In announcing the course, Saïd stressed the potential for new technologies to lead to paradigm shifts in finance. The school said millions of jobs could be lost over the next ten years as a result of new financial technologies.
To give an overview of changes that are in the works, Saïd’s course will cover a range of topics, including blockchain technology, applications of artificial intelligence in finance, crowdfunding and even quantum computing.
Saïd is the latest business school to give a nod to the growing importance of FinTech, but it’s hardly the only.
Last year, New York University’s Stern School of Business became the first business school to launch a FinTech MBA specialization. Then, months later, the school kicked off its first annual FinTech conference.
Other top business schools are taking note of rising student demand for FinTech courses, too.
For example, according to Reuters, University of Pennsylvania’s Wharton School, MIT’s Sloan School of Management, and Columbia Business School have all debuted FinTech courses recently, and Stanford Graduate School of Business plans to add one this fall.

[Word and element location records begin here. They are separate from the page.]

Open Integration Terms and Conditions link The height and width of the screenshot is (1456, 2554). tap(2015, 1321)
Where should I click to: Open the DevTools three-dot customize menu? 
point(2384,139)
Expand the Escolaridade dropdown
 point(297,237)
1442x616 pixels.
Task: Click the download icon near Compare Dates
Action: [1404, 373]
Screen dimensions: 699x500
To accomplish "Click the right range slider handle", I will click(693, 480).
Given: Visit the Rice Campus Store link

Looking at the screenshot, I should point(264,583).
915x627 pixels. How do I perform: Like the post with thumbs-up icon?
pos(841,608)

Student appetite is part of the reason for the rise of FinTech courses at top business schools. Many students are enthusiastic about the potential of FinTech, which has also led to the creation of student-run FinTech groups at several top schools – see Wharton FinTech, for example.
For these students, the disruptive possibilities of FinTech are especially intriguing. In April, Financial Times ran an article about the increasing popularity of FinTech on B-school campuses titled FinTech Lures MBAs Away From Banking and Consulting.
With these changes underway, maybe it’s no surprise that when they announced their new FinTech course, Saïd described FinTech as presenting “simultaneous threats and opportunities.”
But with the new course, Saïd appears to be taking an approach similar to that of several other top business schools: giving people knowledge to see the threats coming and take advantage of the opportunities.
Along these lines, the school said they intended the course to “provide entrepreneurs and executives with the insights and knowledge necessary to navigate this changing landscape, and adapt and progress in their careers.”